**Exercise prompt**
Filtering the records below, copy only those lines that include the word "Select".
=== Information provided ===
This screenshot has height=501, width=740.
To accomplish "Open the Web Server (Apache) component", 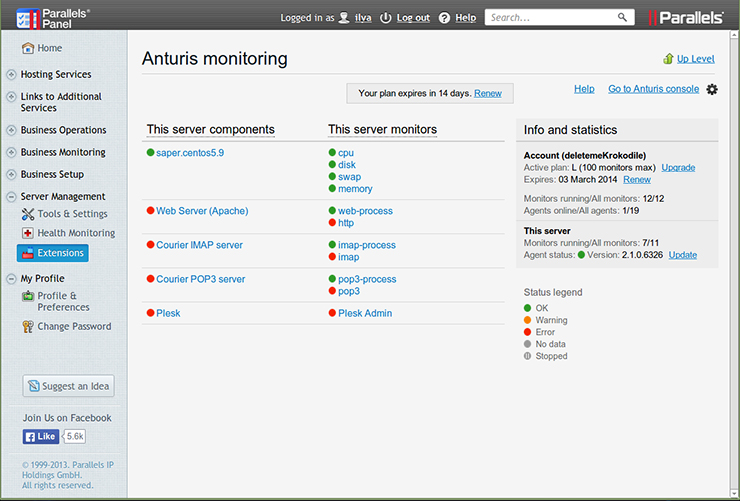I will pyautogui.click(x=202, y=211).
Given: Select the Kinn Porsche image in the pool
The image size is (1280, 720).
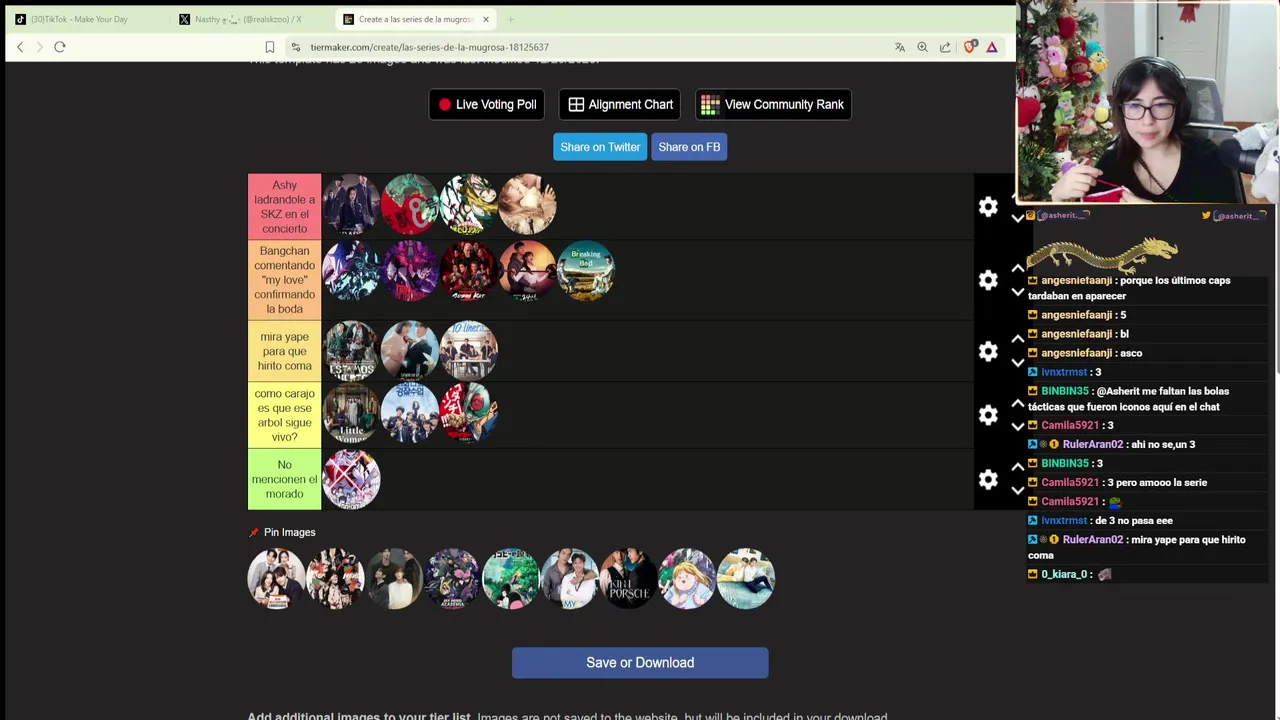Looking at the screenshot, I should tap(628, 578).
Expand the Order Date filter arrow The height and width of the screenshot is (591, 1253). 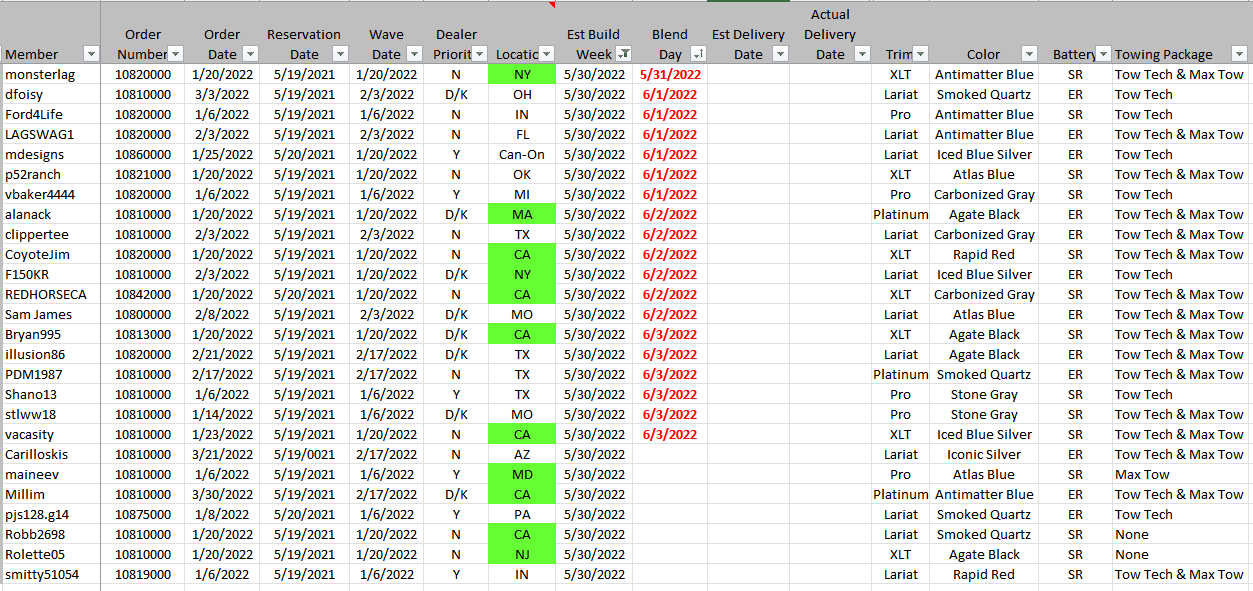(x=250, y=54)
===
=== Information provided ===
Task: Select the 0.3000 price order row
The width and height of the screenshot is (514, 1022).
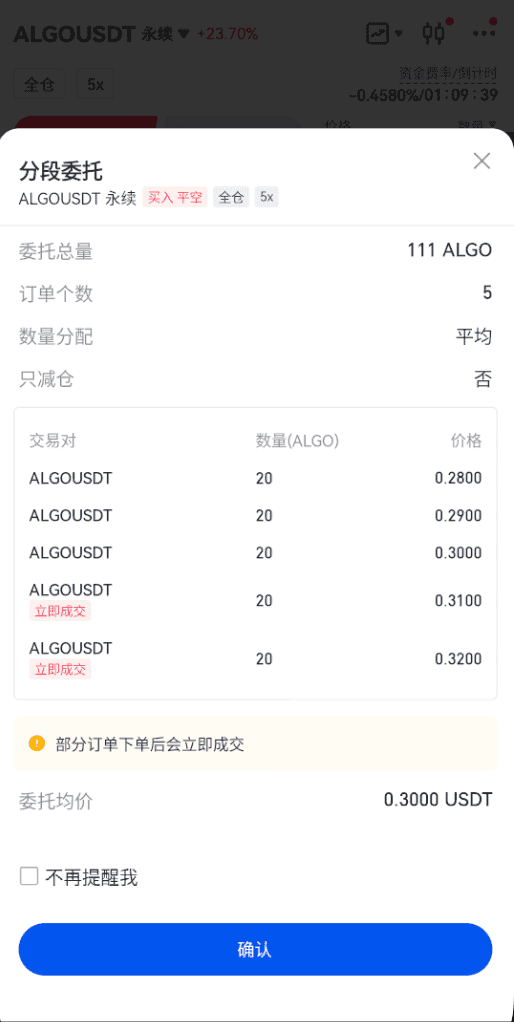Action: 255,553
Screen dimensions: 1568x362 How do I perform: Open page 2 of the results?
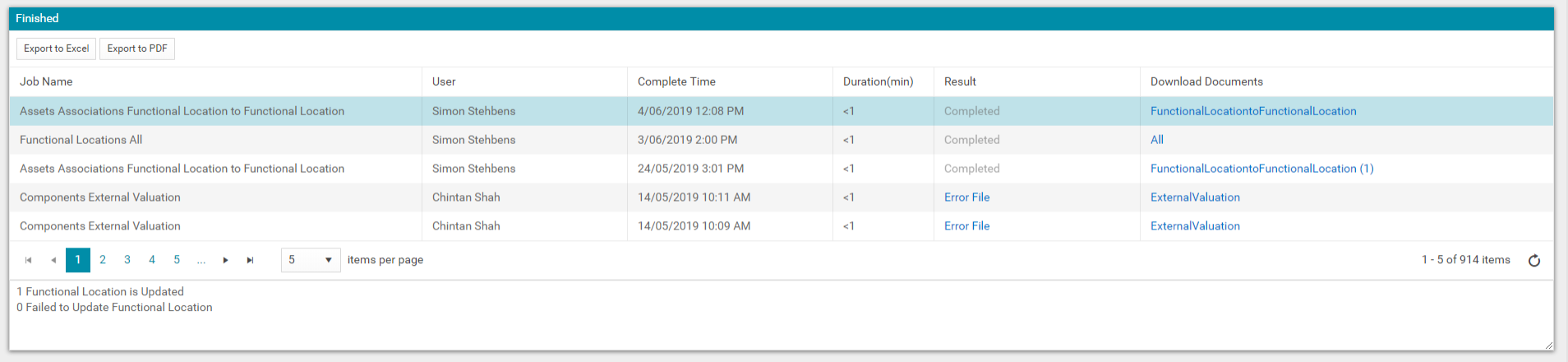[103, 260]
===
**Answer below**
Given: Select the Kinn Porsche image in the pool
Task: Select the 0.3000 price order row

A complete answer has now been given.